§ GIVEN REQUEST
Write out every one of the records below word for word.

§ EXERCISE DATA

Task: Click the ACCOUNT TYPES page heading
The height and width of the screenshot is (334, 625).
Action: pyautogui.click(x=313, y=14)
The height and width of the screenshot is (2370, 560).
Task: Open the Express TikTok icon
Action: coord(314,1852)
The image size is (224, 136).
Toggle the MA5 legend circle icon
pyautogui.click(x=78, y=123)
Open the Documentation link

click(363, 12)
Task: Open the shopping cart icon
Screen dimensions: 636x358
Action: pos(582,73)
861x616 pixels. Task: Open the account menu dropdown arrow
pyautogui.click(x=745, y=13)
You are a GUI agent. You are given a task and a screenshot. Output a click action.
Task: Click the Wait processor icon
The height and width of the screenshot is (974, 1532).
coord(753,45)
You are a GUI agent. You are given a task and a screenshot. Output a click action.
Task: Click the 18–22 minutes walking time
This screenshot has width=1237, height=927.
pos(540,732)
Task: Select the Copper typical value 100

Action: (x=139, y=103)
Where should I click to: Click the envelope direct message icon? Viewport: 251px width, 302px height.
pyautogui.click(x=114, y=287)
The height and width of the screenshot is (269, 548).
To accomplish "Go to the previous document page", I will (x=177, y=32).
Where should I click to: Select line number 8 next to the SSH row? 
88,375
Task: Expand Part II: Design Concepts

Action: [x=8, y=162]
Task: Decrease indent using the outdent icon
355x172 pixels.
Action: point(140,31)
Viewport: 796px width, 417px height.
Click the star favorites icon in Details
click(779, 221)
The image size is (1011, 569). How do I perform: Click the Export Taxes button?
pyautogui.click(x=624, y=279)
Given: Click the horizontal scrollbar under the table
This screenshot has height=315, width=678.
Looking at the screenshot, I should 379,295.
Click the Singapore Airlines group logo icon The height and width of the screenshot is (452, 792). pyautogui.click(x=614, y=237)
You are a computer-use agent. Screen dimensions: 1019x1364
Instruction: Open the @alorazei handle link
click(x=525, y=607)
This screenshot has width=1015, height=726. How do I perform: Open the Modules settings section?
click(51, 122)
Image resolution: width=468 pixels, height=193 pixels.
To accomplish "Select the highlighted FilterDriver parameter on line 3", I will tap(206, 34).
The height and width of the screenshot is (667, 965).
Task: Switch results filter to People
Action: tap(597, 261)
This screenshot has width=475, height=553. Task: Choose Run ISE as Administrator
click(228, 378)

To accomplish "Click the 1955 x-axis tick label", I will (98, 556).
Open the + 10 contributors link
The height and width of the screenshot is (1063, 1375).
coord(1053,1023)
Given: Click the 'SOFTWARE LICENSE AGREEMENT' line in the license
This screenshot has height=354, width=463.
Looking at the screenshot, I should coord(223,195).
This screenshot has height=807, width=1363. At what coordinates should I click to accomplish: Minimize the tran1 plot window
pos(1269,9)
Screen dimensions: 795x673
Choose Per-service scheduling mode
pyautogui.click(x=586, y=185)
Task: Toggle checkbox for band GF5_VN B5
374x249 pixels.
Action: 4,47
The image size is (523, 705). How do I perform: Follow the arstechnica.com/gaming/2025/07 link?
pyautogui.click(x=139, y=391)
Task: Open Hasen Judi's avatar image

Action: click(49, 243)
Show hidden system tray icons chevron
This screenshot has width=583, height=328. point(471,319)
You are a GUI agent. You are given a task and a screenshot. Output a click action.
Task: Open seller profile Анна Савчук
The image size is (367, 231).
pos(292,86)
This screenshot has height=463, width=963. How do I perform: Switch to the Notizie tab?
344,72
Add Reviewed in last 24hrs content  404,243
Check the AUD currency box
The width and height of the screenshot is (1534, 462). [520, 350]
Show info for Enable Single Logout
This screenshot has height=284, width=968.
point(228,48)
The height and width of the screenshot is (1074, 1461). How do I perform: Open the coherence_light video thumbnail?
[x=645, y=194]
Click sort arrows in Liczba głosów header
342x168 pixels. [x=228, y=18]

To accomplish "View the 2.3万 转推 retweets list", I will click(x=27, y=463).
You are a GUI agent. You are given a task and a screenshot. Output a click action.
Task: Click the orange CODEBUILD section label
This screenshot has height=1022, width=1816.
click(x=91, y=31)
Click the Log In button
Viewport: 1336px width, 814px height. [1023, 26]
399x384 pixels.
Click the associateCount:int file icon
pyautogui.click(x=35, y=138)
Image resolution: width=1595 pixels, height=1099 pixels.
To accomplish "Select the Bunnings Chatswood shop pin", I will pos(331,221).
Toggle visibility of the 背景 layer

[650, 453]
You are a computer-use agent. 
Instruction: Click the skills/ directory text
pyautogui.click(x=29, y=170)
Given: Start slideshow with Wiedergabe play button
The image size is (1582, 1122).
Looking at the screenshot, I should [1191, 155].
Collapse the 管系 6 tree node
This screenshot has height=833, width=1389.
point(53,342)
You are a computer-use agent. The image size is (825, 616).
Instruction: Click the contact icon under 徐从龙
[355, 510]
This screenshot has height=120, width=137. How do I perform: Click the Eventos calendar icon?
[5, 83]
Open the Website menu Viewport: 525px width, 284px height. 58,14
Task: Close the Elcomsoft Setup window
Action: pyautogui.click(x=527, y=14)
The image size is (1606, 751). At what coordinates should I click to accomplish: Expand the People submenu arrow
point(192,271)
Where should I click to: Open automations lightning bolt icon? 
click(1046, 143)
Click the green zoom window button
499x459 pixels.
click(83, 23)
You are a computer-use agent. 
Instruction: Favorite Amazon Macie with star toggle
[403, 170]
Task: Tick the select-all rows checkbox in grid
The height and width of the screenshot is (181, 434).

§ OUTPUT BELOW
Task: Click the ACCOUNT TYPES page heading
The height and width of the screenshot is (334, 625).
Action: pyautogui.click(x=313, y=14)
The height and width of the screenshot is (2370, 560).
Task: Open the Express TikTok icon
Action: coord(314,1852)
The image size is (224, 136).
Toggle the MA5 legend circle icon
pyautogui.click(x=78, y=123)
Open the Documentation link

click(363, 12)
Task: Open the shopping cart icon
Screen dimensions: 636x358
Action: pos(582,73)
861x616 pixels. Task: Open the account menu dropdown arrow
pyautogui.click(x=745, y=13)
You are a GUI agent. You are given a task and a screenshot. Output a click action.
Task: Click the Wait processor icon
The height and width of the screenshot is (974, 1532).
coord(753,45)
You are a GUI agent. You are given a task and a screenshot. Output a click action.
Task: Click the 18–22 minutes walking time
This screenshot has width=1237, height=927.
pos(540,732)
Task: Select the Copper typical value 100

Action: (x=139, y=103)
Where should I click to: Click the envelope direct message icon? Viewport: 251px width, 302px height.
pyautogui.click(x=114, y=287)
The height and width of the screenshot is (269, 548).
To accomplish "Go to the previous document page", I will (x=177, y=32).
Where should I click to: Select line number 8 next to the SSH row? 
88,375
Task: Expand Part II: Design Concepts

Action: [x=8, y=162]
Task: Decrease indent using the outdent icon
355x172 pixels.
Action: point(140,31)
Viewport: 796px width, 417px height.
Click the star favorites icon in Details
click(779, 221)
The image size is (1011, 569). How do I perform: Click the Export Taxes button?
pyautogui.click(x=624, y=279)
Given: Click the horizontal scrollbar under the table
This screenshot has height=315, width=678.
Looking at the screenshot, I should 379,295.
Click the Singapore Airlines group logo icon The height and width of the screenshot is (452, 792). pyautogui.click(x=614, y=237)
You are a computer-use agent. Screen dimensions: 1019x1364
Instruction: Open the @alorazei handle link
click(x=525, y=607)
This screenshot has width=1015, height=726. How do I perform: Open the Modules settings section?
click(51, 122)
Image resolution: width=468 pixels, height=193 pixels.
To accomplish "Select the highlighted FilterDriver parameter on line 3", I will tap(206, 34).
The height and width of the screenshot is (667, 965).
Task: Switch results filter to People
Action: tap(597, 261)
This screenshot has width=475, height=553. Task: Choose Run ISE as Administrator
click(228, 378)

To accomplish "Click the 1955 x-axis tick label", I will (98, 556).
Open the + 10 contributors link
The height and width of the screenshot is (1063, 1375).
coord(1053,1023)
Given: Click the 'SOFTWARE LICENSE AGREEMENT' line in the license
This screenshot has height=354, width=463.
Looking at the screenshot, I should coord(223,195).
This screenshot has height=807, width=1363. At what coordinates should I click to accomplish: Minimize the tran1 plot window
pos(1269,9)
Screen dimensions: 795x673
Choose Per-service scheduling mode
pyautogui.click(x=586, y=185)
Task: Toggle checkbox for band GF5_VN B5
374x249 pixels.
Action: 4,47
The image size is (523, 705). How do I perform: Follow the arstechnica.com/gaming/2025/07 link?
pyautogui.click(x=139, y=391)
Task: Open Hasen Judi's avatar image

Action: click(49, 243)
Show hidden system tray icons chevron
This screenshot has width=583, height=328. point(471,319)
You are a GUI agent. You are given a task and a screenshot. Output a click action.
Task: Open seller profile Анна Савчук
The image size is (367, 231).
pos(292,86)
This screenshot has height=463, width=963. How do I perform: Switch to the Notizie tab?
344,72
Add Reviewed in last 24hrs content  404,243
Check the AUD currency box
The width and height of the screenshot is (1534, 462). [520, 350]
Show info for Enable Single Logout
This screenshot has height=284, width=968.
point(228,48)
The height and width of the screenshot is (1074, 1461). How do I perform: Open the coherence_light video thumbnail?
[x=645, y=194]
Click sort arrows in Liczba głosów header
342x168 pixels. [x=228, y=18]

To accomplish "View the 2.3万 转推 retweets list", I will click(x=27, y=463).
You are a GUI agent. You are given a task and a screenshot. Output a click action.
Task: Click the orange CODEBUILD section label
This screenshot has height=1022, width=1816.
click(x=91, y=31)
Click the Log In button
Viewport: 1336px width, 814px height. [1023, 26]
399x384 pixels.
Click the associateCount:int file icon
pyautogui.click(x=35, y=138)
Image resolution: width=1595 pixels, height=1099 pixels.
To accomplish "Select the Bunnings Chatswood shop pin", I will pos(331,221).
Toggle visibility of the 背景 layer

[650, 453]
You are a computer-use agent. 
Instruction: Click the skills/ directory text
pyautogui.click(x=29, y=170)
Given: Start slideshow with Wiedergabe play button
The image size is (1582, 1122).
Looking at the screenshot, I should [1191, 155].
Collapse the 管系 6 tree node
This screenshot has height=833, width=1389.
point(53,342)
You are a computer-use agent. The image size is (825, 616).
Instruction: Click the contact icon under 徐从龙
[355, 510]
This screenshot has height=120, width=137. How do I perform: Click the Eventos calendar icon?
[5, 83]
Open the Website menu Viewport: 525px width, 284px height. 58,14
Task: Close the Elcomsoft Setup window
Action: pyautogui.click(x=527, y=14)
The image size is (1606, 751). At what coordinates should I click to accomplish: Expand the People submenu arrow
point(192,271)
Where should I click to: Open automations lightning bolt icon? 
click(1046, 143)
Click the green zoom window button
499x459 pixels.
click(83, 23)
You are a computer-use agent. 
Instruction: Favorite Amazon Macie with star toggle
[403, 170]
Task: Tick the select-all rows checkbox in grid
The height and width of the screenshot is (181, 434).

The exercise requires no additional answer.